What to produce:
When copying the entries below, leave out every picture and keep the rest exact.

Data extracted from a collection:
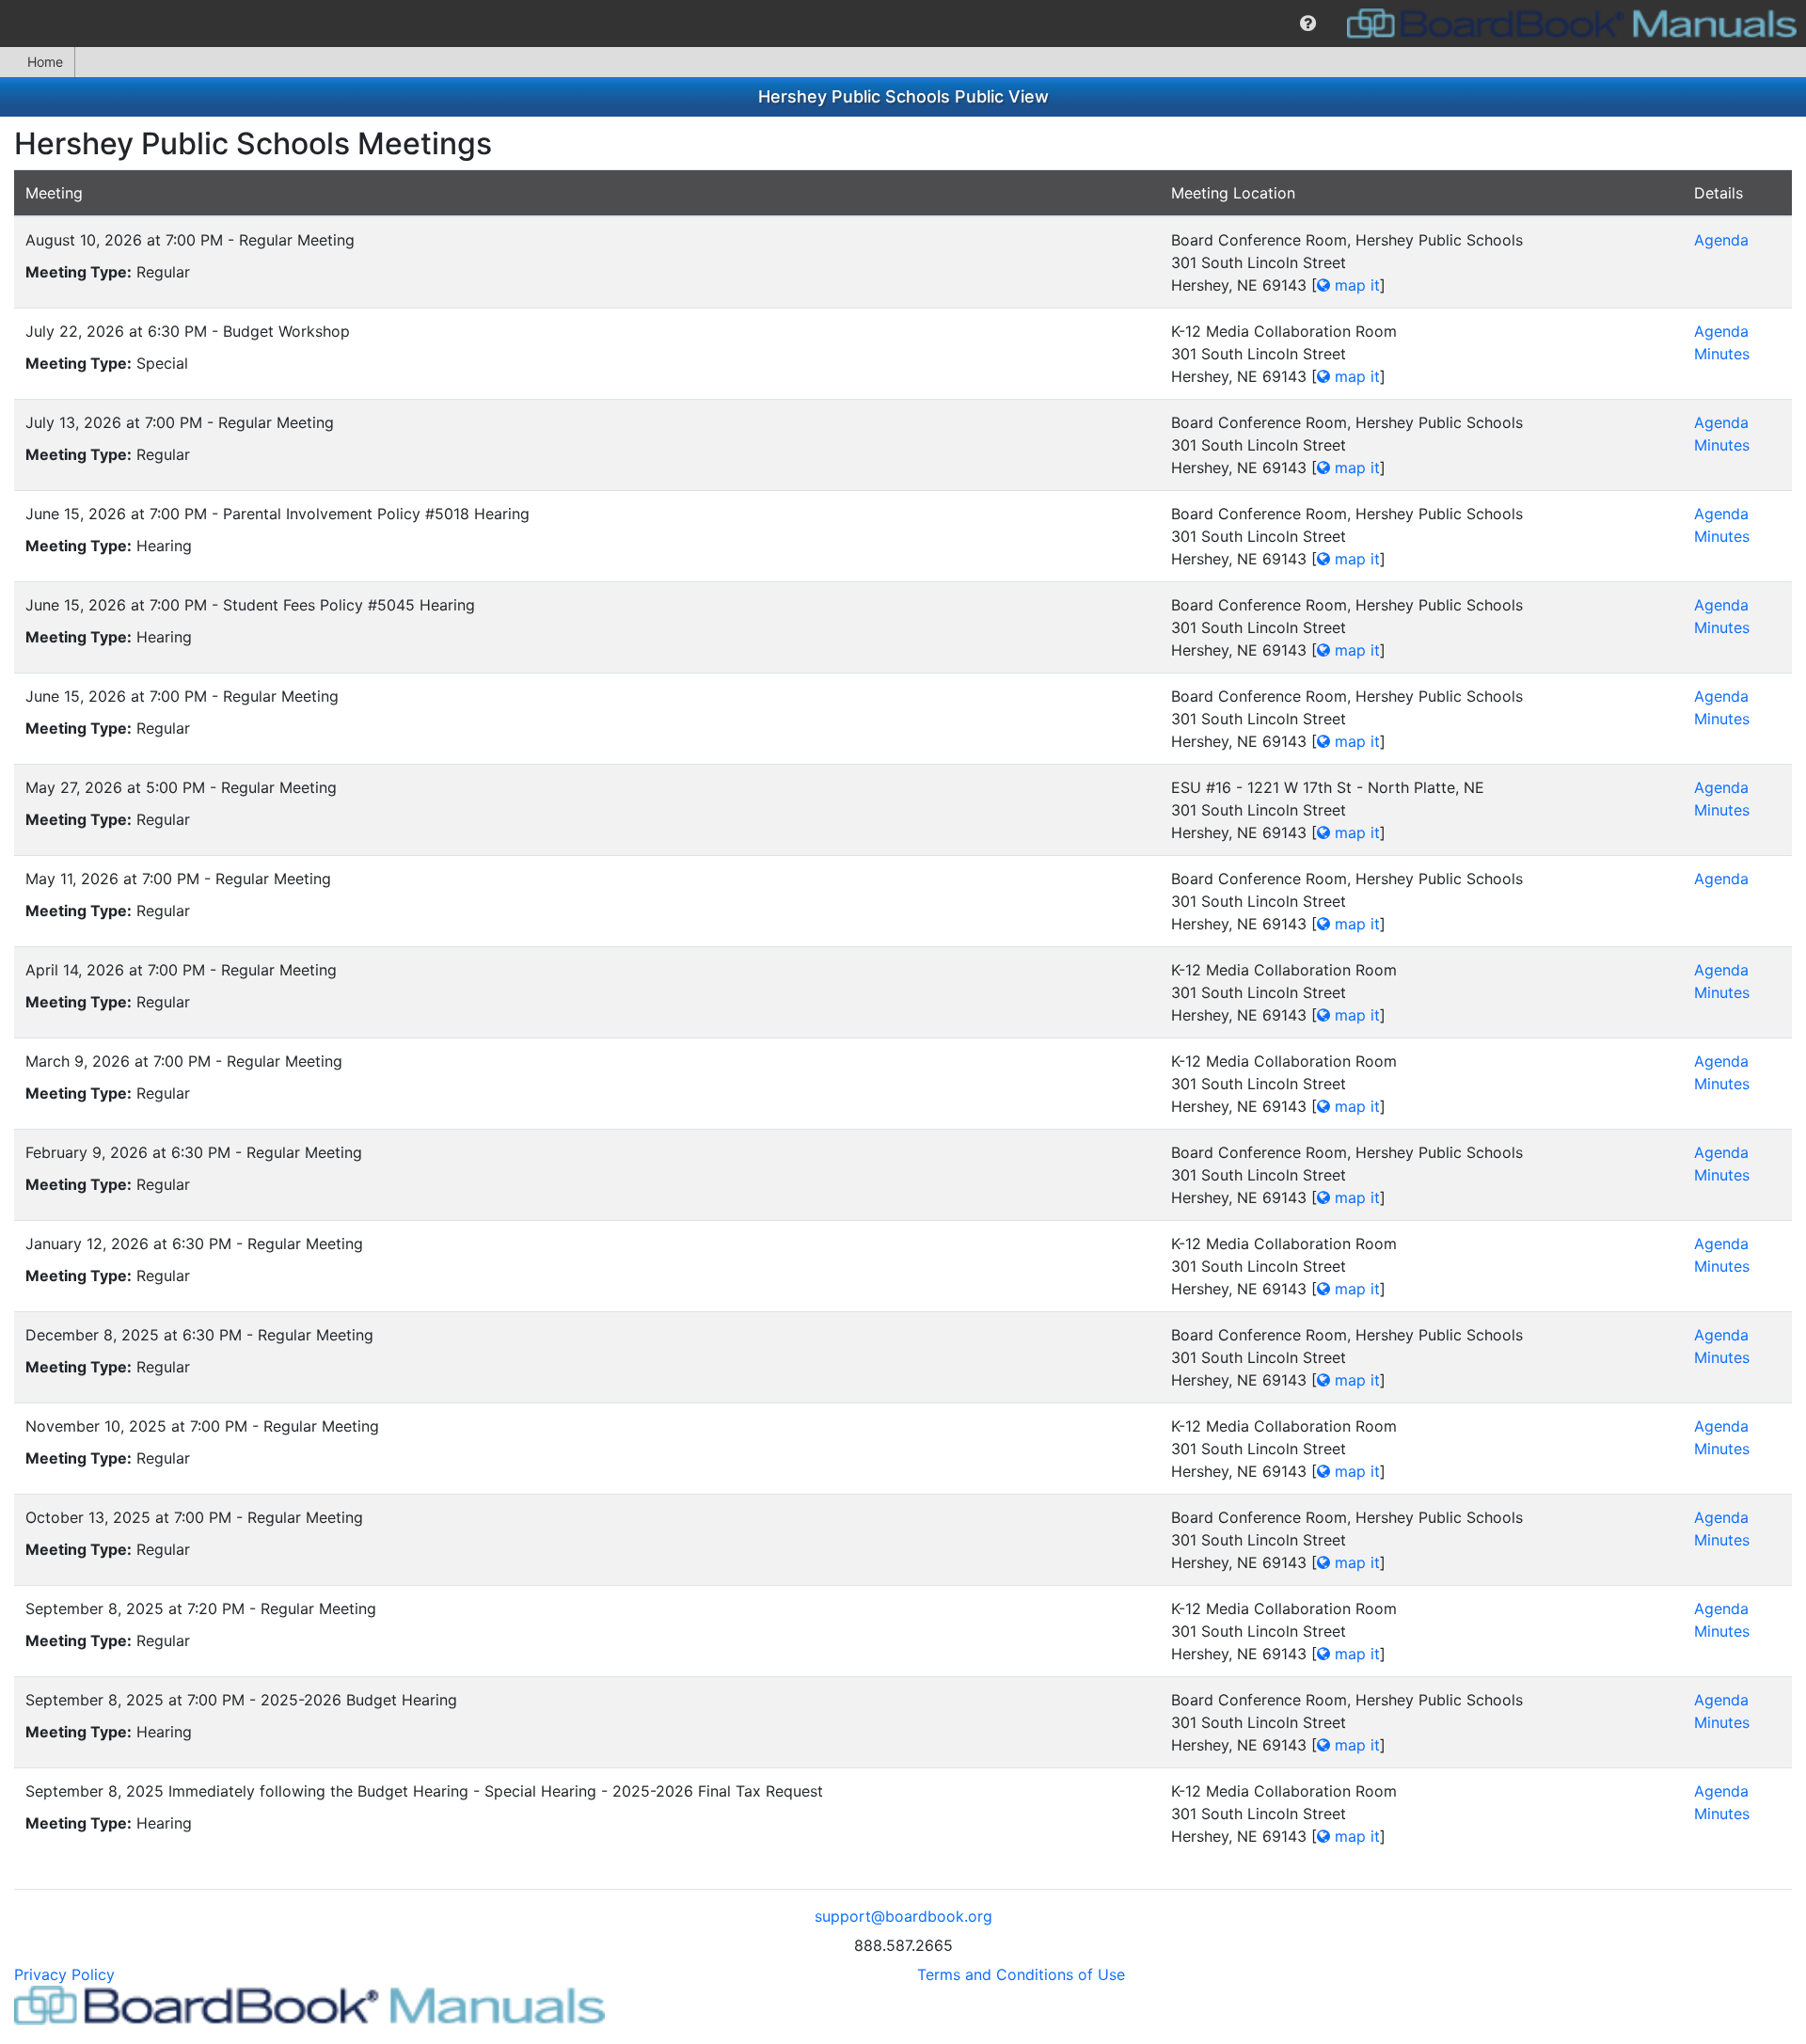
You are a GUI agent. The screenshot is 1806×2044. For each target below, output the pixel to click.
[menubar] (903, 23)
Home (45, 62)
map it (1355, 285)
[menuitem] (1308, 23)
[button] (1308, 23)
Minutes (1722, 353)
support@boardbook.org (903, 1916)
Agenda (1721, 239)
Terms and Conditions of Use (1021, 1974)
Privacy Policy (64, 1974)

Exercise response:
You are a GUI agent. The screenshot is 1806×2044. For each target below, output the pixel to click.
[menubar] (903, 23)
Home (45, 62)
map it (1355, 285)
[menuitem] (1308, 23)
[button] (1308, 23)
Minutes (1722, 353)
support@boardbook.org (903, 1916)
Agenda (1721, 239)
Terms and Conditions of Use (1021, 1974)
Privacy Policy (64, 1974)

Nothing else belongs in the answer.